No doubt, many members of the Morehouse class of 2019 desperately needed this help. But it turns out that women, and particularly black women, are more likely to need student debt relief than men, according to a comprehensive study by the American Association of University Women (AAUW). One reason is that in 2019 women will earn 57 percent of bachelor’s degrees awarded in the U.S. It’s a remarkable shift from just a few decades ago when women trailed men in educational attainment. Unfortunately, this achievement has come at a steep cost, literally, as women owe $929 million—or roughly two-thirds—of the $1.46 trillion in U.S. student debt.

These figures are drawn from the 2019 update of the AAUW’s 2017 report “Deeper in Debt – Women and Student Loans.” Several factors have contributed to greater female student debt levels. Firstly, a greater percentage of women are attending college than ever, with certain demographics, notably women of color, dramatically increasing their rate of college participation. (The percentage of non-white college students increased from 16 percent to 43 percent between 1976 and 2016). Secondly, a college education is much more expensive than it used to be, its cost in constant dollars more than doubling from three decades ago, even though there have been only marginal increases in household income, with most of those gains going to the top quintile. Furthermore, women are more likely than men to take on debt, and they face further headwinds in paying it back because of the gender pay gap.

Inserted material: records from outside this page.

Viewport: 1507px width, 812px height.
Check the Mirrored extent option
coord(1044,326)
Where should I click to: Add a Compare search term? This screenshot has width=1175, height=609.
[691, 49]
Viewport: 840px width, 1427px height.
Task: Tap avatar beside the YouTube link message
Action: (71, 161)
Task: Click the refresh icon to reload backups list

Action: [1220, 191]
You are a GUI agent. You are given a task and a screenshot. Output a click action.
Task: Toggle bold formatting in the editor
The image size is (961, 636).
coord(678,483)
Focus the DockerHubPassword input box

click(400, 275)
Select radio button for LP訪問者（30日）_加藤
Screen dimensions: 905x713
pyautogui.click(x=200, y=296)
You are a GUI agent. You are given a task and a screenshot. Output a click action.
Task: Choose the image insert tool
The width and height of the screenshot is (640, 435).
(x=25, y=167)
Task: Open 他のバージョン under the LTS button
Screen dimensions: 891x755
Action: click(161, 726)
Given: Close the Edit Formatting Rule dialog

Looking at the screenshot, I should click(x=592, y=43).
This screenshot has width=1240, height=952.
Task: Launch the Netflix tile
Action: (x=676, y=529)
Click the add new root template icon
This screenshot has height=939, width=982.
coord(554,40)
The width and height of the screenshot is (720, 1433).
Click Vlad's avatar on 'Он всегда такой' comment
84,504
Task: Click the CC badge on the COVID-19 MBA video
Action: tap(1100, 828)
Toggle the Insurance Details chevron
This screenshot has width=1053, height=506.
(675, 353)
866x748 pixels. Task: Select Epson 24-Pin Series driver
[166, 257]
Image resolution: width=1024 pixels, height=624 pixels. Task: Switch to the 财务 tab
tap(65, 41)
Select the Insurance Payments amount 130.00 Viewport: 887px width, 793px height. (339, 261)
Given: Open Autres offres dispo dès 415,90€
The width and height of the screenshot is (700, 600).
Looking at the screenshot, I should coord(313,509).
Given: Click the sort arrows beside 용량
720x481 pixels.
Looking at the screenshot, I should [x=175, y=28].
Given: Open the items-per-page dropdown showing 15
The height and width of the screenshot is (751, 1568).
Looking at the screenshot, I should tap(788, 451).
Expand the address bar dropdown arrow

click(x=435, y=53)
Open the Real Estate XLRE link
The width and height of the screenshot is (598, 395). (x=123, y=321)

The above factors have a number of life-long ripple effects; the AAUW notes, “Women take about two years longer than men to repay student loans and are more likely to struggle economically as they do so. As a result, women often put off saving for retirement, buying a home, or starting a business.”

The average total debt for women graduating with a bachelor’s degree is $21,619 (compared to $18,880 for men). Particularly striking is the racial disparity: white men are in debt to the tune of $19,486, and white women $21,993. The figures for black men and women are $26,434, and $30,366 respectively. (Interestingly, Asian and Hispanic student debt loads immediately following graduation are lower than those for whites). This level of debt has serious real-world consequences as, according to the AAUW, 57 percent of black women “report financial difficulties while repaying student loans,” as do 42 percent of Hispanic women, 30 percent of white women and 28 percent of Asian women (the figure for all men is 24 percent).

Student loans, whether public or private, are almost impossible to discharge through bankruptcy or other means, except repayment, and can trail people throughout their lives. Moreover, for those who do not complete their degrees there is a double whammy of serious debt, and little ability to dig out of that hole.

A particularly pernicious source of debt is for-profit institutions. Nearly two-thirds of their students are female, and for-profits enroll disproportionately high percentages of people of color, poor people, and current and former members of the military than do traditional institutions. Graduates—and non-graduates—of such programs have high levels of debt, high rates of default, and often mediocre job prospects.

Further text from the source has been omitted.